Let’s speculate a little bit, eh? What if there exists, in spite of my prolonged and vehement protestations to the contrary, an afterlife of sorts? And what if the governing principle of this afterlife is not to induce punishment per se, but a cruel and well-placed irony designed to shake off the dross of what we decide is best for ourselves? What would my personal hell consist of? I think I found the answer.
In the opening scene of my much unexpected afterlife, I awaken to find myself being just my same old heretical, leave-me-alone self. I am not even certain at this point that I am dead. Nothing seems different at all from the reality of yesterday. I get up from the bed, wobble to the bathroom, brush my teeth to rid myself of morning breath, then slip into a wrinkled pair of khaki shorts and any one of a dozen paint-stained tee shirts that litter my bedroom floor. My cat rushes past me, happily brushing herself along my ankle as she goes; her calico tail trailing off from view as she heads for the open bedroom window and to her daily dose of feline freedom. I check the clock and start planning my day. I plan to do nothing at all.
The habitual comfort of mundane routine is suddenly shattered by a loud knock at the door. As I peer through the window, I see two older men standing next to each other in the driveway, both staring directly at me through the un-curtained window, as a third man, equal in stature to the others, stands at my doorstep. I open the door rather cautiously, wondering who these men are and why they are bothering me, of all people, this early in the morning. I am not used to having my ritual interrupted. I muse to myself that perhaps their car broke down or they are lost.

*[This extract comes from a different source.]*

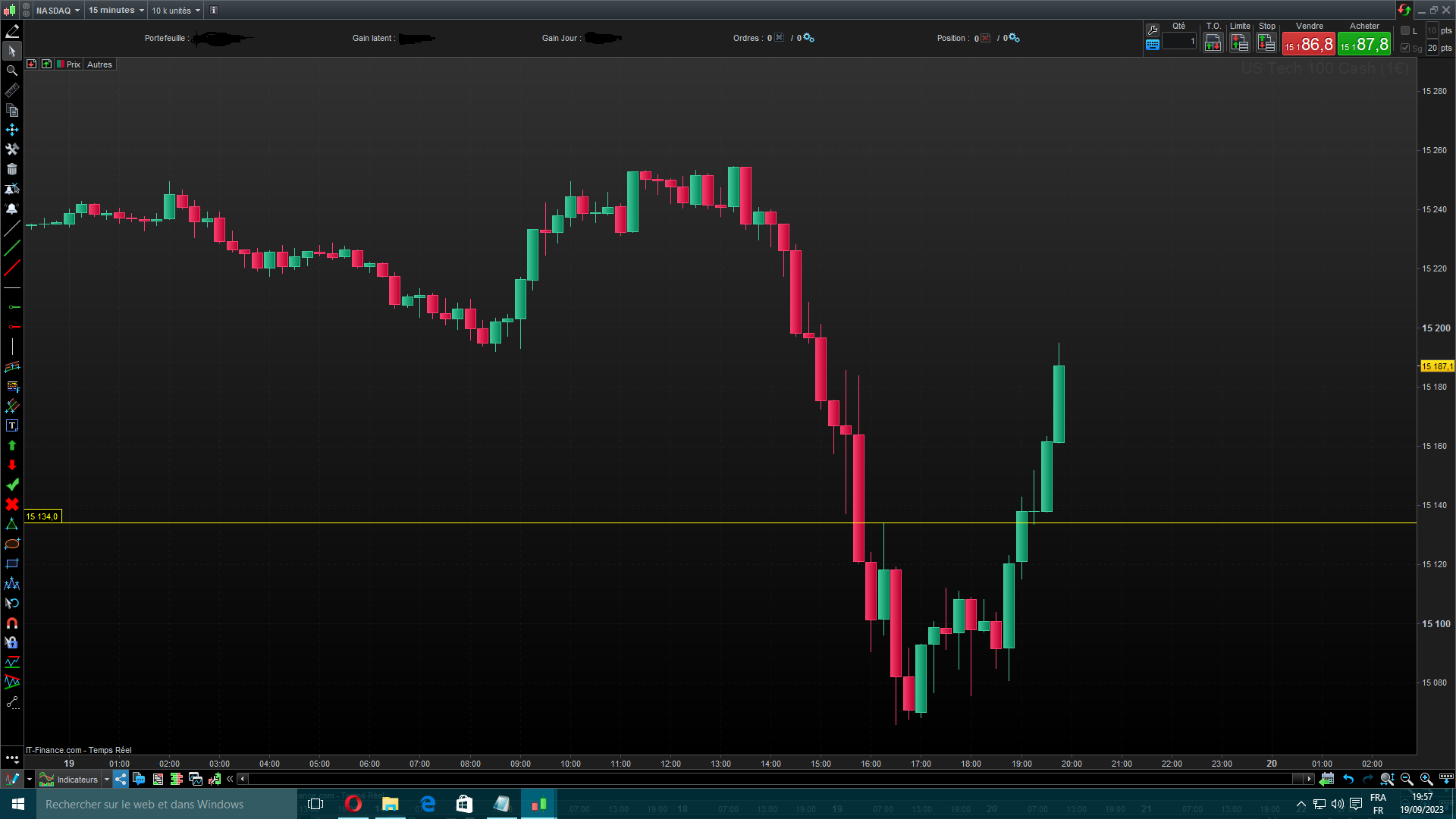Toggle the magnet snap tool
The height and width of the screenshot is (819, 1456).
coord(11,623)
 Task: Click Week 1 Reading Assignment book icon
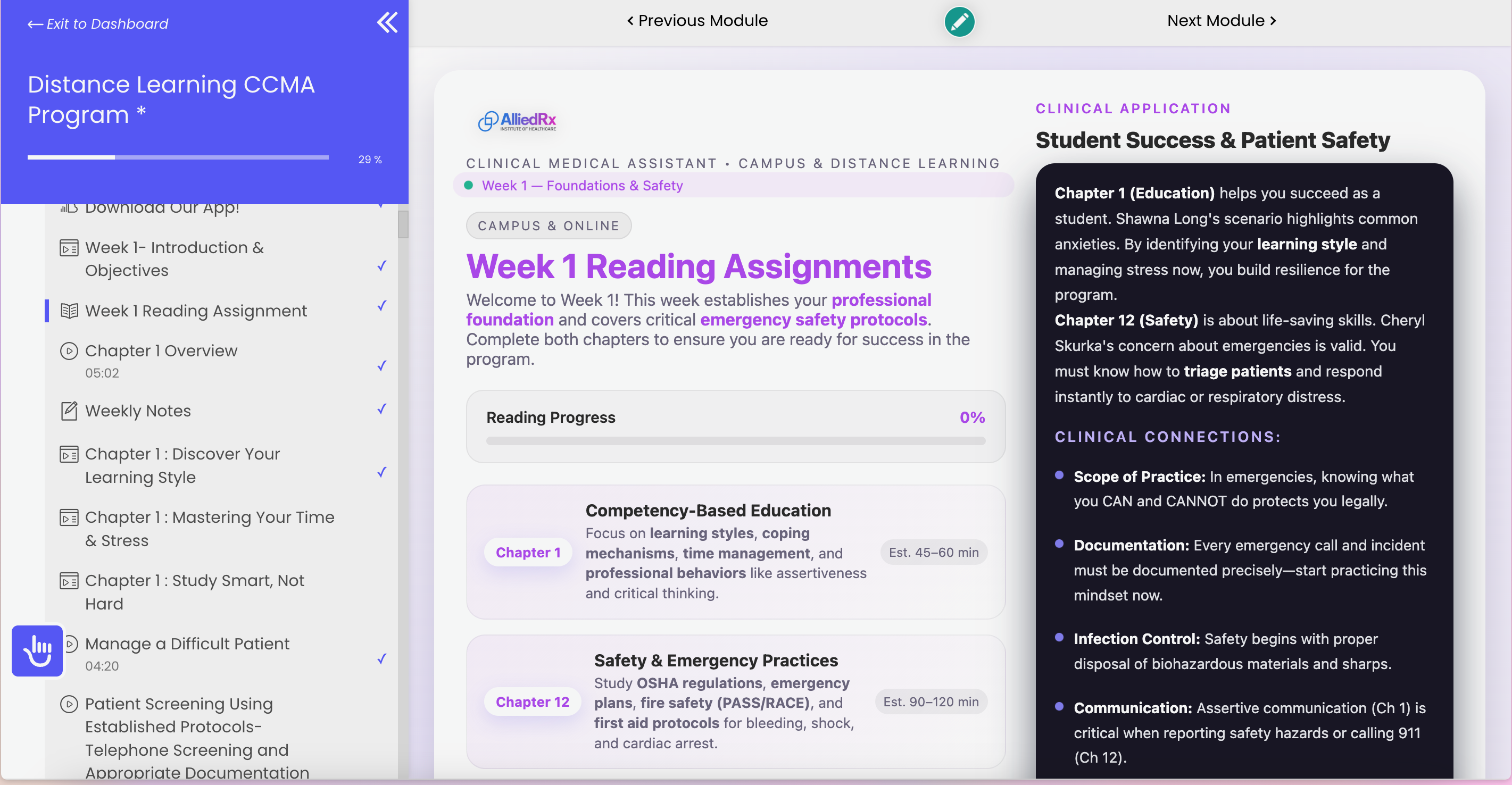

As I step out from behind the door a coarse and raspy voice calls out from the driveway. “Hey you. Reb Yid! Moshe here needs a minyan to say Kaddish and you are number ten! Do a mitzvah and help him out.” Damn! How did they manage to find me? After spending my whole life avoiding shuls, minyanim, and mitzvos these guys somehow figured out that I was Jewish and, much to my further amazement, also knew I wouldn’t refuse them; if only out of respect for the deceased and the man who was grieving a lost loved one. So I changed clothes and followed the men to their shul. “A mitzvah, if just once in while never hurts” I tell myself. Helping out feels good, too, and we don’t always get the choice of how we will be of assistance.
Soon enough, I am at home again and back in my khakis, but without the shirt or shoes this time around. I am settled in at my computer, smoking a fresh pipe of tobacco and writing some thoughts on socialism and Spinoza. I forget about time and I’m becoming once again deeply comfortable and blissfully oblivious to the goings on around me. This is my happy place; the Epicurean garden where the simplest of actions take the form of quietude and unconscious meditative experience. I am quiet. I am alone, and I have not a care in world. The beer is cold and the breeze is nice. My time is my own and I am in heaven. Or so it seems.
Perhaps less than one half hour later, however, I am jolted back into harsh reality by yet another sharp knock at the front door. As I approach the foyer and look out the window, I see, as before, two old men standing in my driveway. “Again?” I ask myself, “This is getting weird.” These two old men are not the same two men as before but they have the same posture and plaintive, but firm, expressions. I did not, however, recognize them as being members of the minyan I attended just a few minutes prior. They obviously wanted something from me and their demeanor suggested they wouldn’t be leaving without it. The third man, already at the door and eagerly reaching his hand out to mine says “Hey you! Reb Yid! Chaim over there needs a minyan to say kaddish and you are number ten! Do a mitzvah and help him out.” His words played like a bad case of déjà vu in ears still ringing from the earlier debacle.
Rather than readily concede to their demands, as I had the first time around for ‘Moshe’ and his minyan, I politely, whilst staving off the appearance of upset at being bothered, inquired “Excuse me, but isn’t there someone else that can help you out? I am, after all, not interested in being part of your minyan or doing any mitzvos. I gave that up long ago. Besides, isn’t there someone that you could borrow from that other minyan?” The old man looked back at me at me with a very quizzical expression, kind of like the way a person stares around you when you claim to have seen ghouls, goblins, or flying saucers and doesn’t know how to respond. The old man then neared himself to me and in a whispered tone, as if speaking to a child or simpleton replied “What other minyan? We are the only ones here.”